The initiative will fund public and private collaborations that drive a budding field of research forward, and will also use the health data of more than 1 million Americans to improve medical outcomes on a national scale. The goal of the initiative is to find new and better treatments for cancer, while establishing new institutional infrastructure that will make further research in the field possible.
Specific investments include $130 million in funding for the National Institutes of Health (NIH) to develop a national research cohort of at least 1 million volunteers whose medical data that will create a foundation of precision medicine research.
The National Cancer Institute and NIH will receive $70 million to research genomic drivers of cancer and apply any findings to new treatments.
The Food and Drug Administration (FDA) will receive $10 million to develop curated databases to support a precision medicine regulatory structure.
The Office of the National Coordinator for Health Information Technology (ONC) will receive $5 million to develop interoperability standards and requirements for data privacy and security.
No one knows what the eventual outcomes of this initiative will be, but it’s an exciting investment that brings the U.S. on par with what other nations are already researching, said Dr. Deepak Voora, assistant professor of medicine at the Duke Center for Genomic and Computational Biology.
“I think in the cancer applications, we’re going to see some of those short-term goals and more tangible goals,” Voora said. “I would view the larger investment in the NIH as more as a long-term investment that will reap its benefits over time. Much like the human genome project was a large, long-term investment that has continued to reap benefits slowly over time, I suspect this million-patient initiative will be a longer-term investment that we may not understand all the benefits right away.”
The NCI pioneered this field of research, so it’s fitting that they should receive a chunk of the funding, Voora said. “I think cancer is by far probably the exemplar case for precision medicine,” he said. “Cancer is a disease of altered genes and genomes and I think it’s really clear that our ability to understand what drives cancer at the genetic level has dramatically altered our ability to understand the prognoses of these patients and then also be able to match the right therapy to those cancers better.”

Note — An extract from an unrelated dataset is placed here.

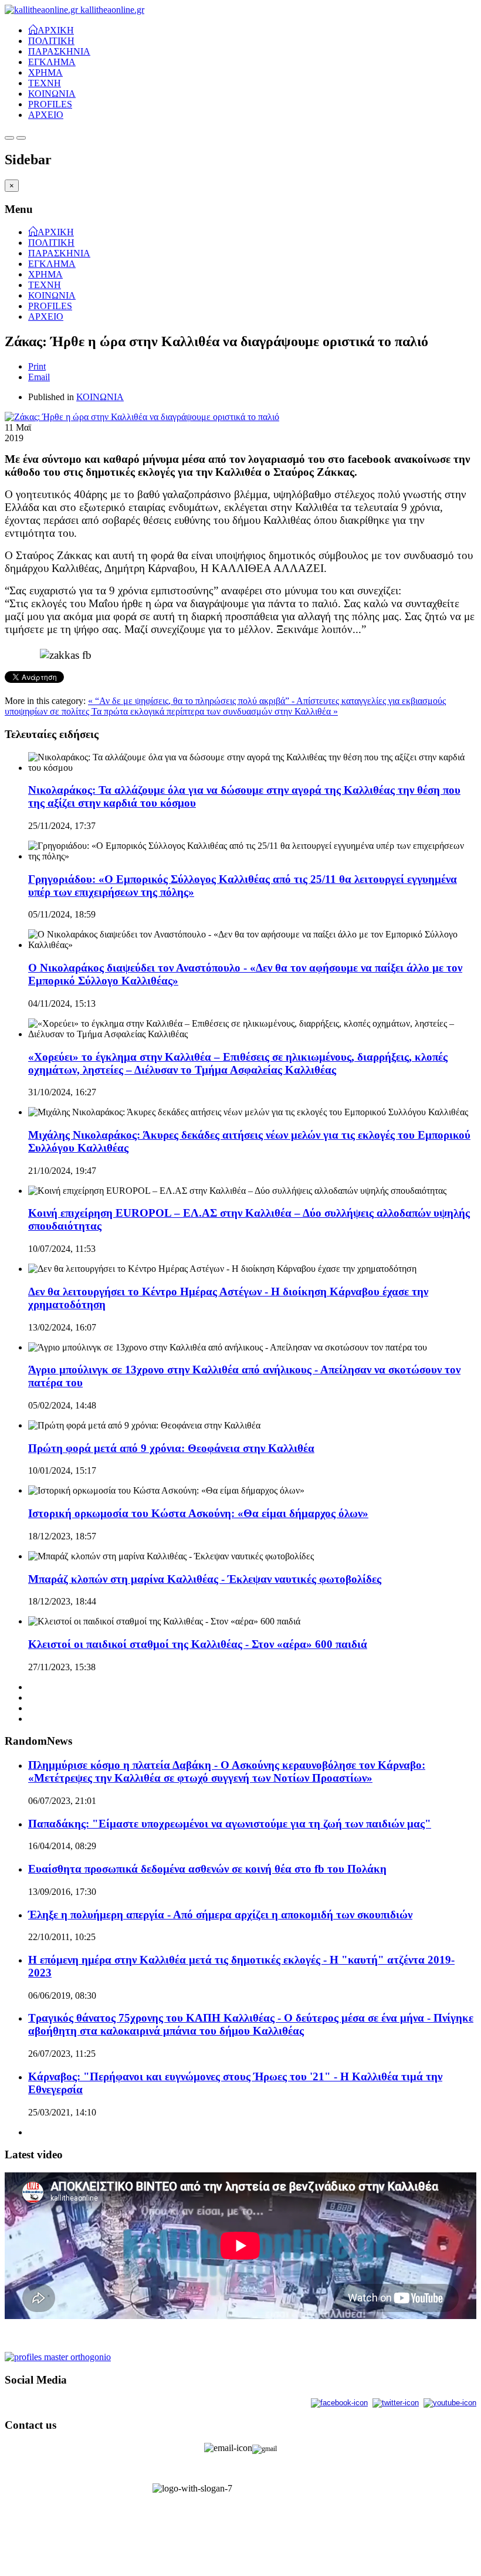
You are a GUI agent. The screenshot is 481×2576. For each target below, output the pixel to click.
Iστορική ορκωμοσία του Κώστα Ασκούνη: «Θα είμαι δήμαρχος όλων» (198, 1513)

The larger general investment in NIH will help further research in other fields of medicine other than cancer, he added. Broadly defined, precision medicine is already widely used today. When medical practitioners ask patients questions about family history or anything else unique to that patient, it’s toward the goal of personalizing that patient’s diagnoses and treatments.
“In some ways, precision medicine is something we do all the time,” Voora said, “but as we look forward, we want to be able to incorporate types of data into those discussions with our patients so we can make even more precise decisions about what to do and to improve their health.”
The details of the specific research that will follow these investments is yet unclear. On Feb. 11-12, NIH will host and live-stream a workshop to discuss the opportunities and challenges around building a precision medicine research cohort.